Seguridad vial

La Organización de Naciones Unidas (ONU), en su Agenda 2030 para el Desarrollo Sostenible, puntualiza las metas para 2020 en materia de reducción del número mundial de muertes y traumatismos por accidentes de tránsito (3,6 muertes en accidentes de tránsito por cada 100.000 habitantes). Por su parte, para el caso de América, la Organización Mundial de la Salud (OMS, 2015), en su informe sobre la situación mundial de la seguridad vial en 2015, afirma que la tasa de muertes por accidentalidad vial es de 15,9 por cada 100.000 habitantes. Esta, aunque se muestra como la segunda más baja de las siete regiones analizadas, todavía presenta un gran reto para los gobiernos del continente (p. 6).

Dado que los accidentes de tránsito se han convertido en una de las primeras causas de muerte violenta en el mundo, además de sus efectos colaterales —económicos y sociales, entre otros—, la seguridad vial ha adquirido una importancia considerable para los gobiernos.

 

Colombia no es ajena a esta situación; si bien, mediante su Plan Nacional de Seguridad Vial 2011-2021, estableció los lineamientos generales para orientar y crear medidas que permitan a las autoridades regionales, departamentales y municipales formular acciones y políticas encaminadas a enfrentar las consecuencias de la accidentalidad en las vías, las cifras requieren atención prioritaria.

Durante el periodo 2005-2014, en el país se presentaron 1.836.373 accidentes de tránsito, de los cuales resultaron 58.121 personas muertas y 411.956 lesionados (Ministerio de Transporte, 2015, p. 18).
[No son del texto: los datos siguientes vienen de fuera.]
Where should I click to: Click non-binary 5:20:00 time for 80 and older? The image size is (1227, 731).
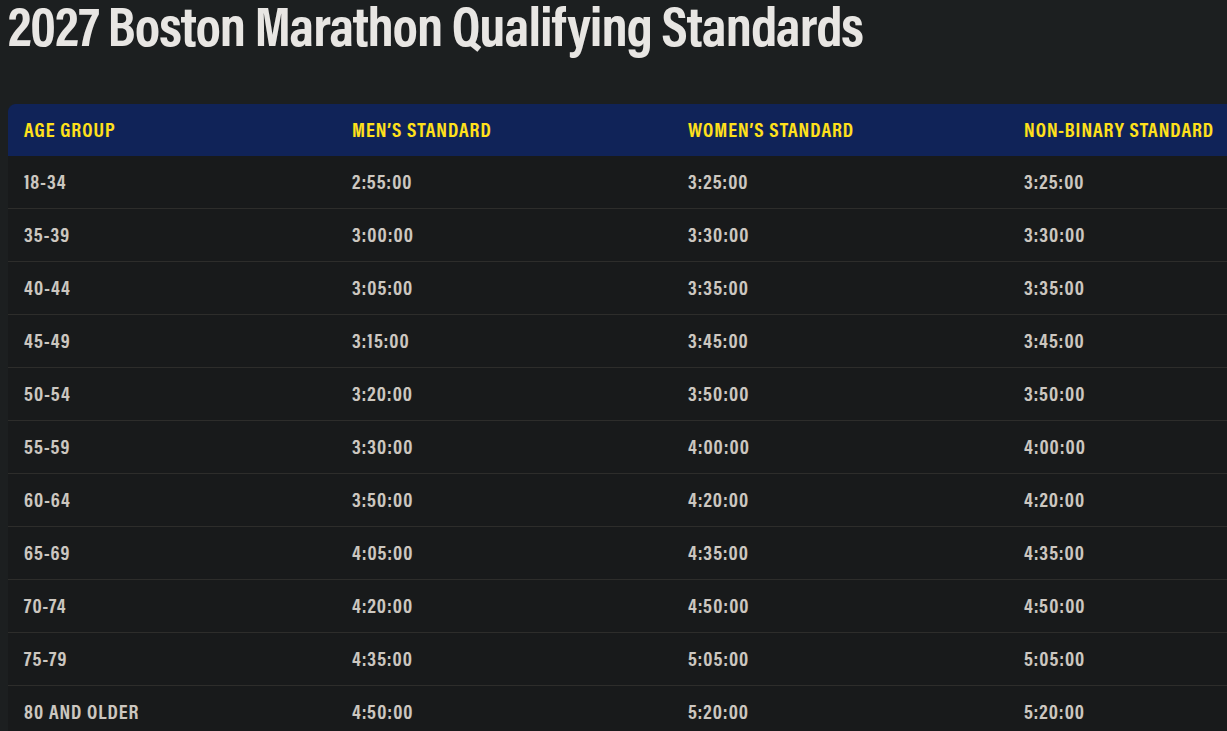(1054, 713)
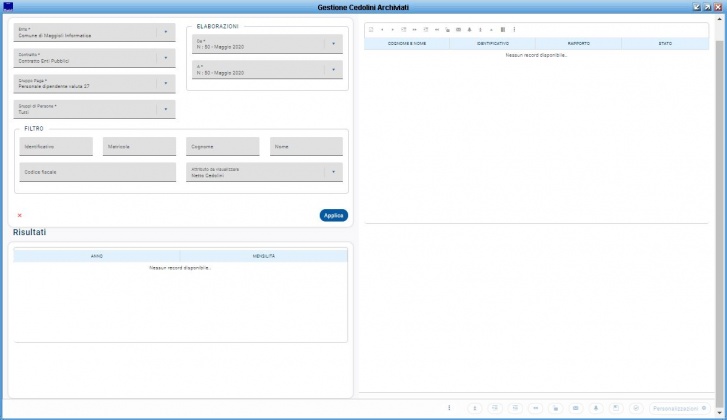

Estas cifras ubican a la accidentalidad en las vías como la segunda causa de muertes violentas en Colombia, según los análisis del Instituto Nacional de Medicina Legal y Ciencias Forenses.

Muertes por accidentes de tránsito Las muertes por accidentes de tránsito representaron el 51,8 % de las muertes violentas ocurridas en 2016 en la provincia Sabana Centro. Específicamente, se registraron 113 muertes, lo que muestra un incremento del 30 % frente a 2015 (87 casos). La tasa de la provincia en 2016 fue de 2,3 muertes por cada 10.000 habitantes, superior a la de 2015, que se ubicó en 1,8 por cada 10.000 habitantes (gráfica 1).

Del total de muertes registradas en la región, 26 ocurrieron en el grupo 1, donde los municipios de Cogua (12) y Gachancipá (7) muestran el mayor número de casos, correspondientes a una tasa de 3,3 muertes por cada 10.000 habitantes para 2016.